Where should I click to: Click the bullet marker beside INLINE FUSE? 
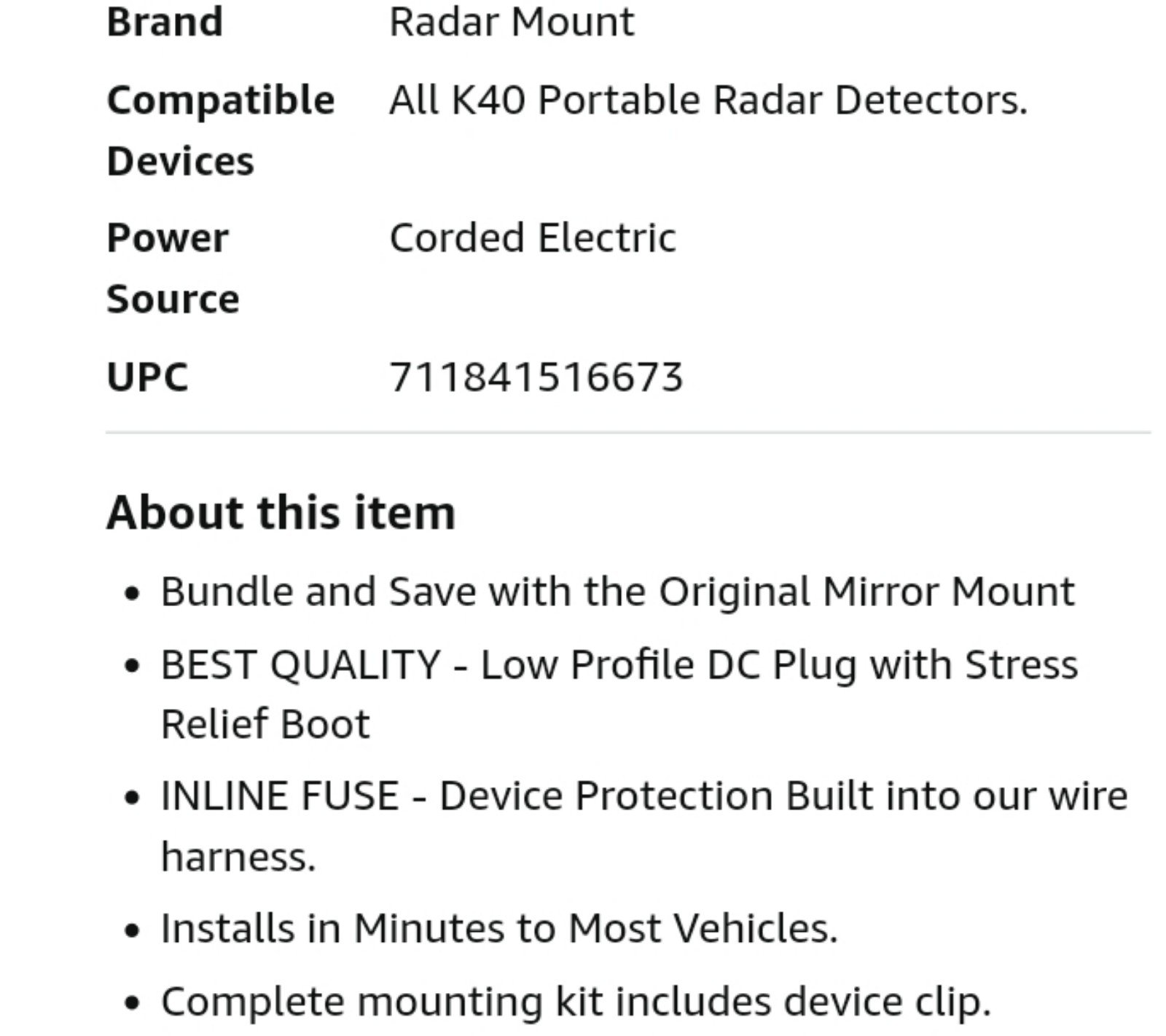point(132,798)
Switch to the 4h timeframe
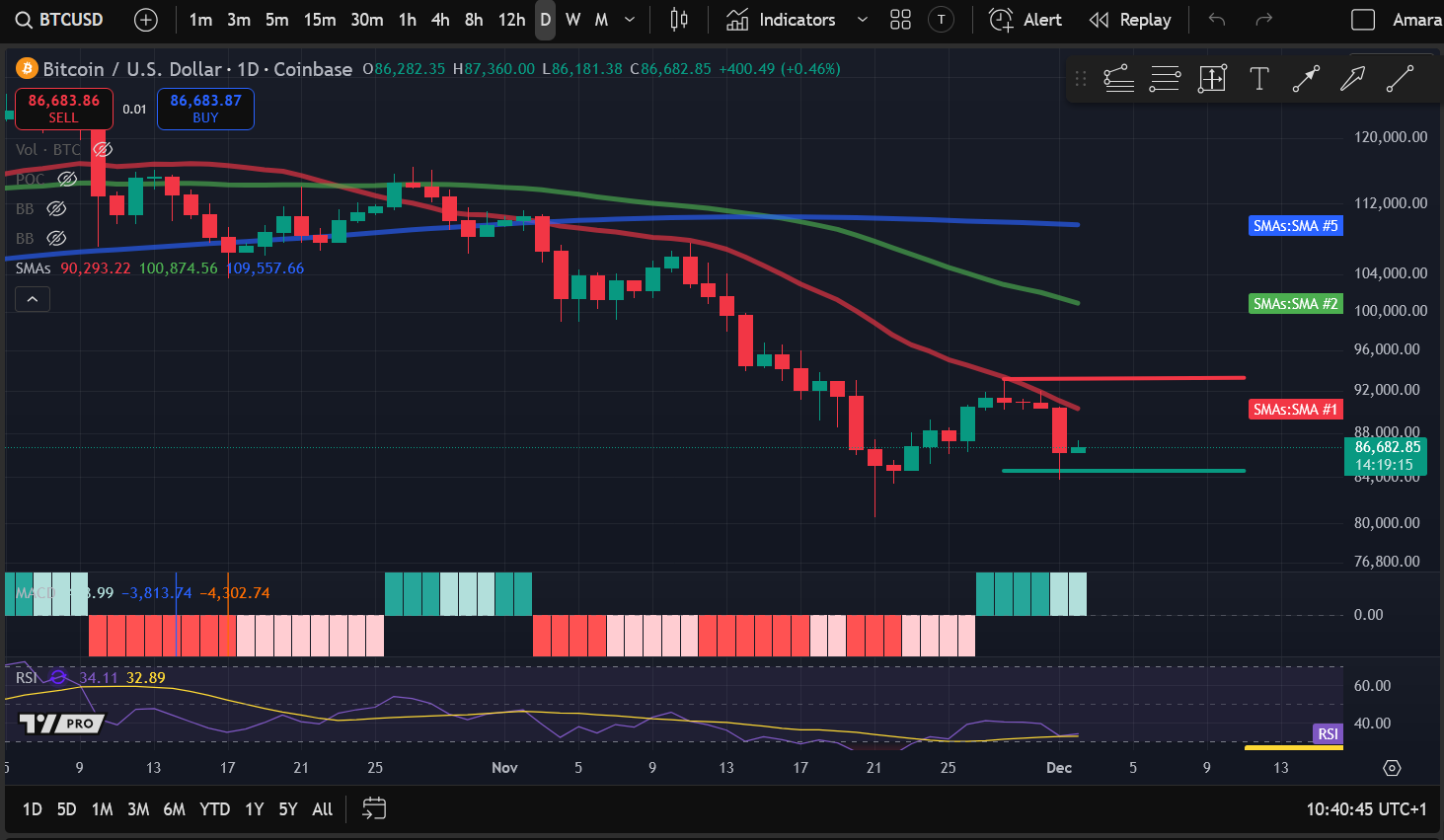The height and width of the screenshot is (840, 1444). pyautogui.click(x=440, y=20)
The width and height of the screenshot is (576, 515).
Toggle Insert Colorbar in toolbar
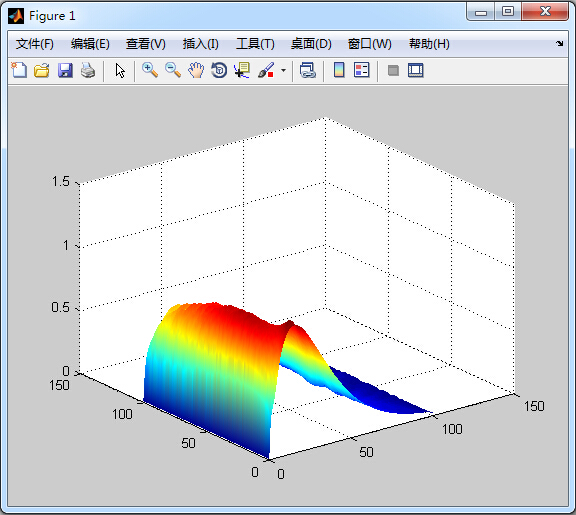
###
_Task details_
Omit all pictures and write out, exactly, only the lines from the line containing "The width and" through the last line of the entries above.

_Answer for the task_
The width and height of the screenshot is (576, 515).
Toggle Insert Colorbar in toolbar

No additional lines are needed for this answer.